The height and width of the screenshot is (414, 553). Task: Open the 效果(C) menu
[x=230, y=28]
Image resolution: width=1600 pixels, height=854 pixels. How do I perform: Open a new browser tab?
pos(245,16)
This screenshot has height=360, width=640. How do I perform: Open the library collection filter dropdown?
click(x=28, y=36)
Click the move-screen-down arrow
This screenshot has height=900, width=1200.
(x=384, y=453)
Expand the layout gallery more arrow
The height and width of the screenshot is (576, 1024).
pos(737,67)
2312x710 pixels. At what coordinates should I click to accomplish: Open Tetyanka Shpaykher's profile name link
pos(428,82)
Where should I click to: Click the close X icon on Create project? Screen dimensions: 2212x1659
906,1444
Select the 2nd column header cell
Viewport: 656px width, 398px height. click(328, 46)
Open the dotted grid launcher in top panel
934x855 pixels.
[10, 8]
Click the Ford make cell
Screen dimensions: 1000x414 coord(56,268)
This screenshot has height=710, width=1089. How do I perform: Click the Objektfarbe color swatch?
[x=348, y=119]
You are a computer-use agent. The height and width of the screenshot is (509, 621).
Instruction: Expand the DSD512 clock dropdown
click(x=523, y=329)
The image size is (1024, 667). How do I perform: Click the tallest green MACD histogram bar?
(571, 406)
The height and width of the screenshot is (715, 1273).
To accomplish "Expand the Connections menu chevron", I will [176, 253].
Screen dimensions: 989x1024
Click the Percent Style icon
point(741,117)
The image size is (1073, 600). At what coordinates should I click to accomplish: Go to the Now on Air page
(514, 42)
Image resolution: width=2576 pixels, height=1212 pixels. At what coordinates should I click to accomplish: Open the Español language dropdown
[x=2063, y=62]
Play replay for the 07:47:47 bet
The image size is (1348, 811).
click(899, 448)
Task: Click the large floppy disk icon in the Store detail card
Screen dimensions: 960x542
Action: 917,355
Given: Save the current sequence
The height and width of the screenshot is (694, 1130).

**Exercise:**
Write out exactly the lines that run from the one containing "Play replay for the 07:47:47 bet" to the end of the records, both end lines included.

**Response to the exercise:**
Play replay for the 07:47:47 bet
The image size is (1348, 811).
click(899, 448)
Task: Click the large floppy disk icon in the Store detail card
Screen dimensions: 960x542
Action: 917,355
Given: Save the current sequence
The height and width of the screenshot is (694, 1130).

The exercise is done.